§ **Exercise**:
Search the material for the word "Politique" and copy every line in which it occurs.
★ ★ ★ ★ ★
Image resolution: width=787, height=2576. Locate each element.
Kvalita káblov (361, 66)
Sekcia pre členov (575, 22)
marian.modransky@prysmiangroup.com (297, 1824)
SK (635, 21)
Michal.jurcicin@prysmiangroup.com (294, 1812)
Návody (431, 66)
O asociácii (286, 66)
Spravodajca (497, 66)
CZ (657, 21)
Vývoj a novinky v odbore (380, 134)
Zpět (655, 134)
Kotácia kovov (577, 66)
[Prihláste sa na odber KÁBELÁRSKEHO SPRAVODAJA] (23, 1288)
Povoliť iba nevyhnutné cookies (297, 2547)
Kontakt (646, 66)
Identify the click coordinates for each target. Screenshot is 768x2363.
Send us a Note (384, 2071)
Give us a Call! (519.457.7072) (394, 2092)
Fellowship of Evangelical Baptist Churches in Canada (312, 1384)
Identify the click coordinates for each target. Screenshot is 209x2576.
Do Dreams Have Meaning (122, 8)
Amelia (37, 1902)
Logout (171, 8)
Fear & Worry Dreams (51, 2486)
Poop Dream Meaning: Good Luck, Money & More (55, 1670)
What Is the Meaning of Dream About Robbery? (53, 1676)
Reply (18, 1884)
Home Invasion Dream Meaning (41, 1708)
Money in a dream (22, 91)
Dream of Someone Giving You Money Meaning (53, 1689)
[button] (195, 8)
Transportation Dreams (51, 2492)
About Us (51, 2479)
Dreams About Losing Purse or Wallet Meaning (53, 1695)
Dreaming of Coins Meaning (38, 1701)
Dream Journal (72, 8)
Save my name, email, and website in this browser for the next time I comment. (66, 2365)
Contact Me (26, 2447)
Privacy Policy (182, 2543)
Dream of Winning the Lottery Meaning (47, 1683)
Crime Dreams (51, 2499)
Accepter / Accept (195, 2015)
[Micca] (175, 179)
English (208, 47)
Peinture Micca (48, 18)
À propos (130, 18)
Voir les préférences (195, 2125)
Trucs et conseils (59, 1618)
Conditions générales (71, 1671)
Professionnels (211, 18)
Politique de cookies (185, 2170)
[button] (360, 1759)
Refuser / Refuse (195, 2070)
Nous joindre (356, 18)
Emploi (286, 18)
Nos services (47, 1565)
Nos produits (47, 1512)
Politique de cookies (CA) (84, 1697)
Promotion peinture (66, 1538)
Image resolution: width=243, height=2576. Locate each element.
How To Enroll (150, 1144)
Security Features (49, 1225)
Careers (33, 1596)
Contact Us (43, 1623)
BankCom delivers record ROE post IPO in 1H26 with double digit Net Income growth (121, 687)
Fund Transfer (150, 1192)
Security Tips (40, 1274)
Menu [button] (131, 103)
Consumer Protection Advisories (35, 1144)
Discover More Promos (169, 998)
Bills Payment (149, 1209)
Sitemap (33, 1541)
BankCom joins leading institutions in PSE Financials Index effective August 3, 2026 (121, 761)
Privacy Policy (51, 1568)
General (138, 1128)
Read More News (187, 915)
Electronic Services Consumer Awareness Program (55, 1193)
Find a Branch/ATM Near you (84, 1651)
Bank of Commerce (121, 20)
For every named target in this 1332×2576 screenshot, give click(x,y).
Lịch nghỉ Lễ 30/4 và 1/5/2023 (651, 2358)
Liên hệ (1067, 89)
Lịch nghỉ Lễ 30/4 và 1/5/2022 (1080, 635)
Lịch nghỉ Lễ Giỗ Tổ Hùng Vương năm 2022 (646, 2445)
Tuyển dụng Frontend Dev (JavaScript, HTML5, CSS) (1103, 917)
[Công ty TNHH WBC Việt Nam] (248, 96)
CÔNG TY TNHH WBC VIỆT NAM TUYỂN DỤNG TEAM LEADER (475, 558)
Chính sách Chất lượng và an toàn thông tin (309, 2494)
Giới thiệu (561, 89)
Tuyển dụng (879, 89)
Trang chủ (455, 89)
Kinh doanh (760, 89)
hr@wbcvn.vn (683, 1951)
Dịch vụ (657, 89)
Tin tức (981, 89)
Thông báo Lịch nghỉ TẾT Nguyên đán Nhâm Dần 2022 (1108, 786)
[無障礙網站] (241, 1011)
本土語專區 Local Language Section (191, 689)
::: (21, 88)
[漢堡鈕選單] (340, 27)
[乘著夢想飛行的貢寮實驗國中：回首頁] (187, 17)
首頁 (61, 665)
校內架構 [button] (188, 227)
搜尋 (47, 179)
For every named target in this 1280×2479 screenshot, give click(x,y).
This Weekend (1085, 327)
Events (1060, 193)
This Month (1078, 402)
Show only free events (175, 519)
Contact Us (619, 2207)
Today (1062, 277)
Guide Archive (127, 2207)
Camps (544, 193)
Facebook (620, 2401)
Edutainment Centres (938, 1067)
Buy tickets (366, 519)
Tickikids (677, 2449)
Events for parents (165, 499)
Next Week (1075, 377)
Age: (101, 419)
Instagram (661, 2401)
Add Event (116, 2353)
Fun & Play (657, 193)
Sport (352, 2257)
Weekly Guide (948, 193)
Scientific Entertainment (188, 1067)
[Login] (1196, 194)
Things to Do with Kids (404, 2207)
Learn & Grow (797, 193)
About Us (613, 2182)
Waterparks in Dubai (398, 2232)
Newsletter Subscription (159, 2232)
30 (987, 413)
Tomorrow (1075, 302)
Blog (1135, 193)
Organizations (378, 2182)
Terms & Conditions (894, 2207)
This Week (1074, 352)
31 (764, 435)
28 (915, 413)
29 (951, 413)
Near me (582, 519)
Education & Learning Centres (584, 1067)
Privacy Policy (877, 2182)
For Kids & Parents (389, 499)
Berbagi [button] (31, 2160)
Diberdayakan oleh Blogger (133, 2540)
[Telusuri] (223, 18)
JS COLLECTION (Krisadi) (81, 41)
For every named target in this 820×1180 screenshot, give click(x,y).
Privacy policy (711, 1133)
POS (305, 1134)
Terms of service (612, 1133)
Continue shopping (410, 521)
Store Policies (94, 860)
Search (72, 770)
★ ★ ★ ★ ★
§ **Response box**:
Politique de cookies (185, 2170)
Politique de cookies (CA) (84, 1697)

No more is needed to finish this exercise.